Conflict-of-interest: None.

Open-Access: This article is an open-access article which was selected by an in-house editor and fully peer-reviewed by external reviewers. It is distributed in accordance with the Creative Commons Attribution Non Commercial (CC BY-NC 4.0) license, which permits others to distribute, remix, adapt, build upon this work non-commercially, and license their derivative works on different terms, provided the original work is properly cited and the use is non-commercial. See: http://creativecommons.org/licenses/by-nc/4.0/

Correspondence to: Pasquale Esposito, MD, PhD, Department of Nephrology, Dialysis and Transplantation, Fondazione IRCCS Policlinico San Matteo and University of Pavia, Piazzale Golgi 19, 27100 Pavia, Italy. pasqualeesposito@hotmail.com

Telephone: +39-382-503883 Fax: +39-382-503883

Received: January 28, 2015
Peer-review started: January 29, 2015
First decision: March 20, 2015
Revised: April 1, 2015
Accepted: May 16, 2015
Article in press: May 18, 2015
Published online: June 26, 2015

Abstract

Costimulatory pathways (Cluster of differentiation 28, tumor necrosis factor-related, adhesion and T Cell Ig- and mucin-domain molecules) regulating the interactions between receptors on the T cells and their ligands expressed on several cell types, have a key role in controlling many immunological and non immunological processes. Indeed, accumulating evidence indicate that these molecules are involved in the pathogenesis of numerous conditions, such as allograft rejection, atherosclerosis, rheumatoid arthritis, psoriasis and renal diseases, including glomerulonephritis. Primary or secondary (i.e., associated with infections, drugs or systemic diseases, such as systemic lupus erythematosus, diabetes, etc.) glomerulonephritis represent a group of heterogeneous diseases with different pathogenic mechanisms. Since costimulatory molecules, in particular CD80 and CD40, have been found to be expressed on podocytes in the course of different experimental and clinical glomerulonephritis, costimulation has been thought as a new therapeutic target for patients with glomerular diseases. However, although experimental data suggested that the blockade of costimulatory pathways is effective and safe in the prevention and treatment of glomerular diseases, clinical trials reported contrasting results. So, at this moment, there is not a strong evidence for the general use of costimulatory blockade as an alternative treatment strategy in patients with primary or secondary glomerulonephritis. Here, we critically discuss the current data and the main issues regarding the development of this innovative therapeutic approach.

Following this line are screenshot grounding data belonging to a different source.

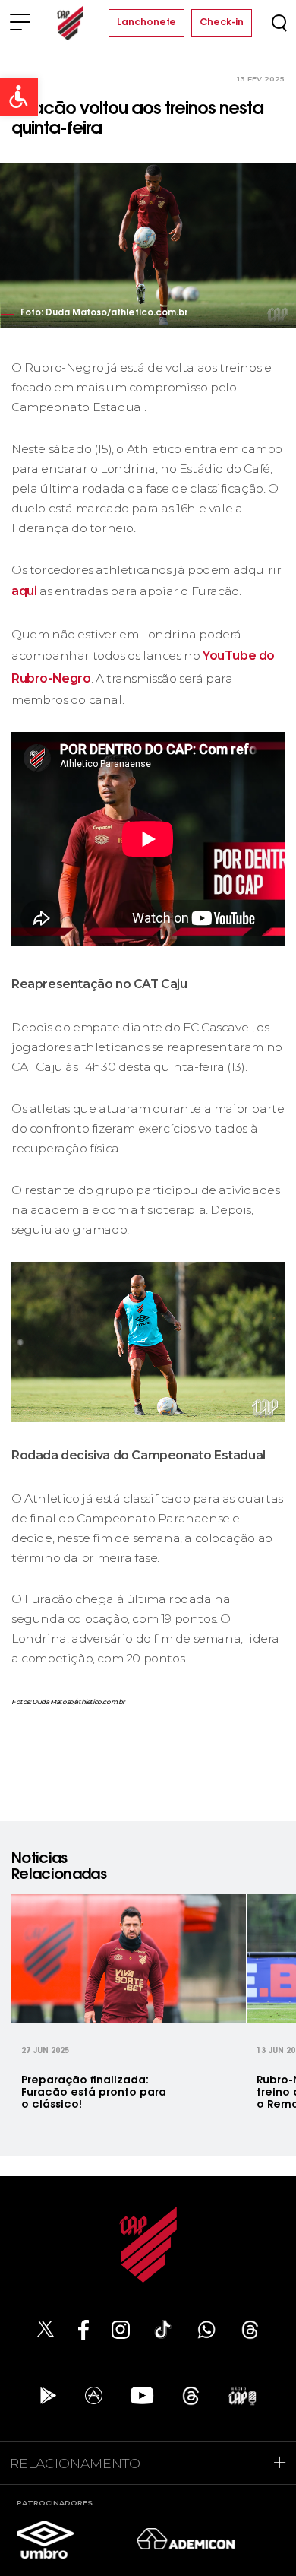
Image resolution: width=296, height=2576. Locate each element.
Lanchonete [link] (146, 22)
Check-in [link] (222, 22)
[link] (19, 97)
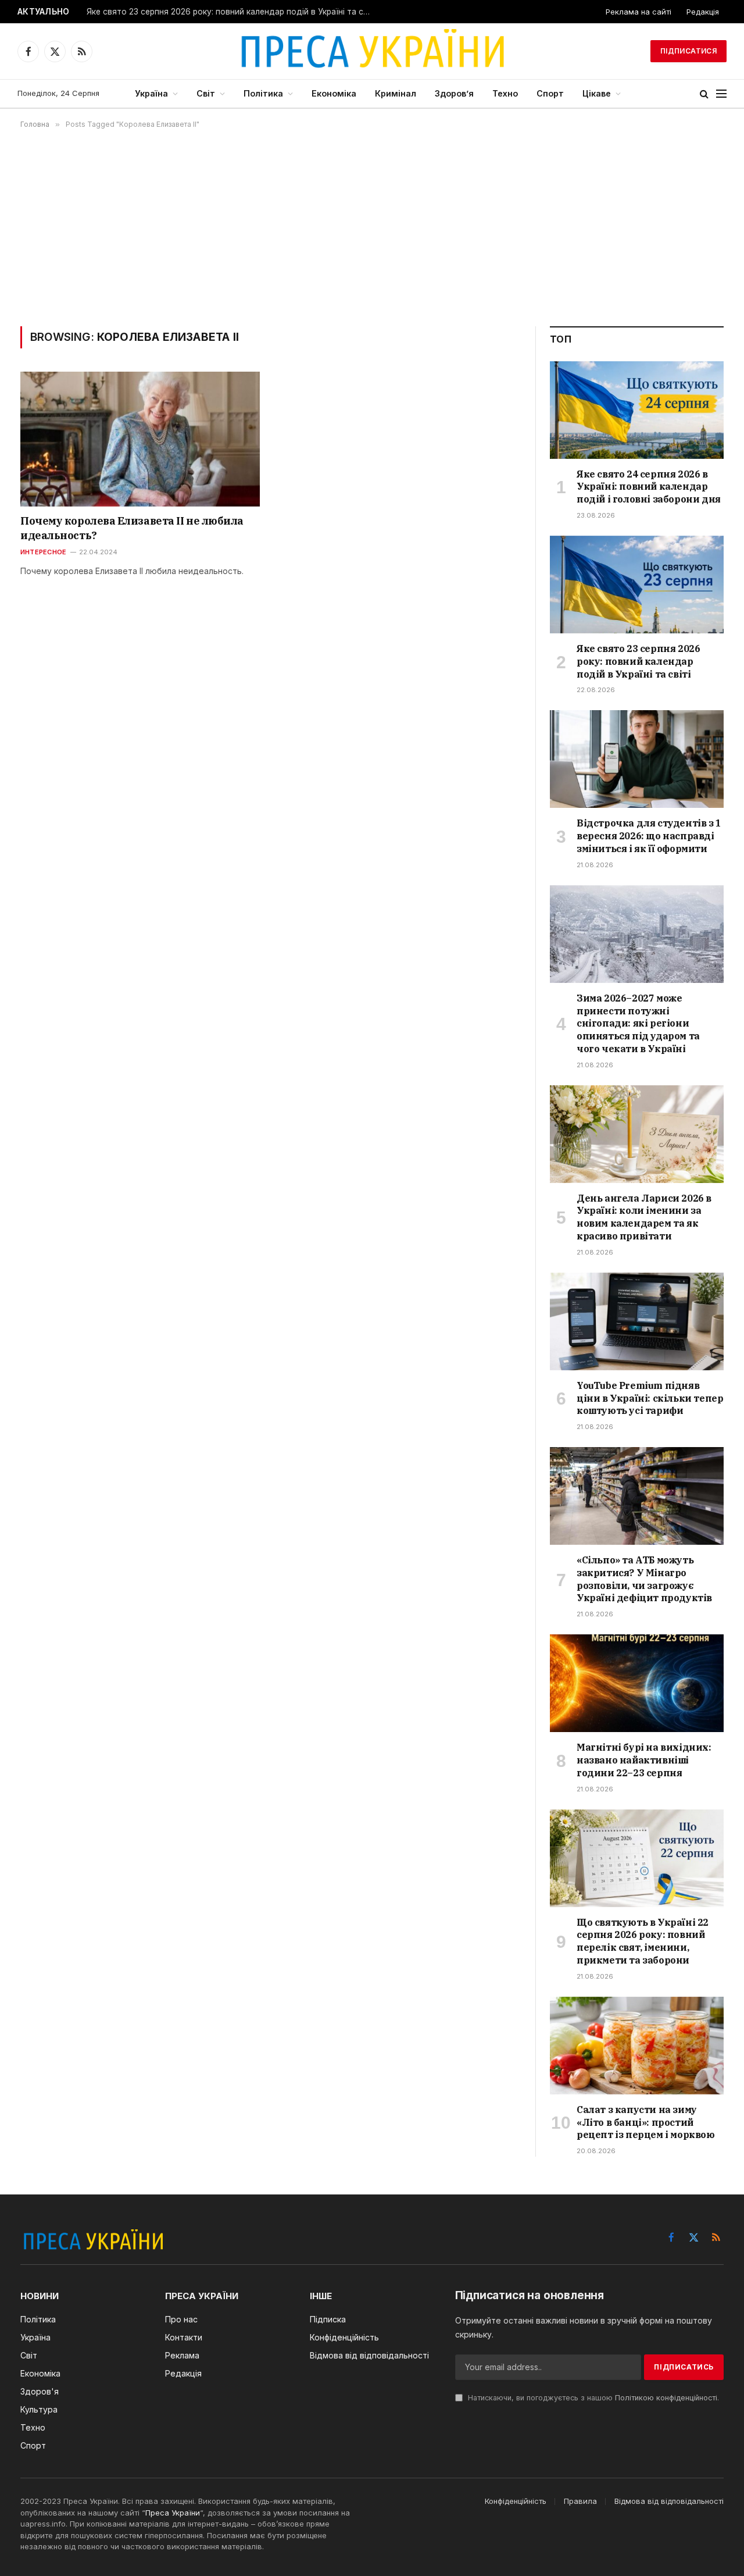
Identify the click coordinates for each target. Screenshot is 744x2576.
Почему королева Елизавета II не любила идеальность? (132, 527)
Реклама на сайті (638, 11)
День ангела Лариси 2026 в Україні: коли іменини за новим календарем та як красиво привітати (644, 1217)
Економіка (334, 93)
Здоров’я (454, 93)
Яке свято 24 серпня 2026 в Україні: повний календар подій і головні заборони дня (649, 486)
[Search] (704, 94)
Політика (263, 93)
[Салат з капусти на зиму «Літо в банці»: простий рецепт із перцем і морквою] (637, 2045)
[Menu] (721, 94)
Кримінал (395, 93)
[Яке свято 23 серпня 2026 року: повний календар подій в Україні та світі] (637, 584)
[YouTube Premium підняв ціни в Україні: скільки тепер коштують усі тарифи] (637, 1321)
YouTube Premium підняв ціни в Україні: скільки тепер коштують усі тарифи (650, 1398)
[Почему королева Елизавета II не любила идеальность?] (140, 439)
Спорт (550, 93)
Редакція (702, 11)
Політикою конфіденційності (666, 2397)
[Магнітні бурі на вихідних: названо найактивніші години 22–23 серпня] (637, 1683)
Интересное (43, 552)
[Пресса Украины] (372, 51)
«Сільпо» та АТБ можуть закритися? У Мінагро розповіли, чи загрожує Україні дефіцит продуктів (644, 1579)
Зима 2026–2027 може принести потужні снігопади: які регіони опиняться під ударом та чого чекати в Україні (638, 1023)
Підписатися (688, 51)
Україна (151, 93)
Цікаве (596, 93)
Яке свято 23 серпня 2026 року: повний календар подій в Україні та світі (231, 11)
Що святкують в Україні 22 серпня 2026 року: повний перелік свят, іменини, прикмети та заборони (643, 1941)
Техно (505, 93)
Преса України (172, 2512)
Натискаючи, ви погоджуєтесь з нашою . (592, 2397)
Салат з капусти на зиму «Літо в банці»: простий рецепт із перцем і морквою (646, 2122)
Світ (205, 93)
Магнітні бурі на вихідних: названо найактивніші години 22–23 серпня (644, 1760)
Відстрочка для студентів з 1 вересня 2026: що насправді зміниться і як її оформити (649, 835)
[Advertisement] (372, 227)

Keywords: Costimulation, Glomerulonephritis, Cluster of differentiation 80, Cytotoxic T-lymphocyte-associated antigen-4, Lupus nephritis, Abatacept, Proteinuria, Podocytes

Core tip: Glomerulonephritis refer to a group of renal disorders, primary or secondary to infections, drugs or systemic diseases, characterized by inflammation within the glomerulus. Among glomerular diseases there is a great clinical, histological and prognostic heterogeneity and several different pathogenetic mechanisms have been implied. Current standard treatments include steroids and cytotoxic agents, which present important side effects and an unsatisfactory remission rate. Therefore, experimental and clinical research is addressed to the development of alternative therapies. Here, we critically discuss new therapeutic opportunities provided by the use of agents acting on the modulation of costimulatory pathways.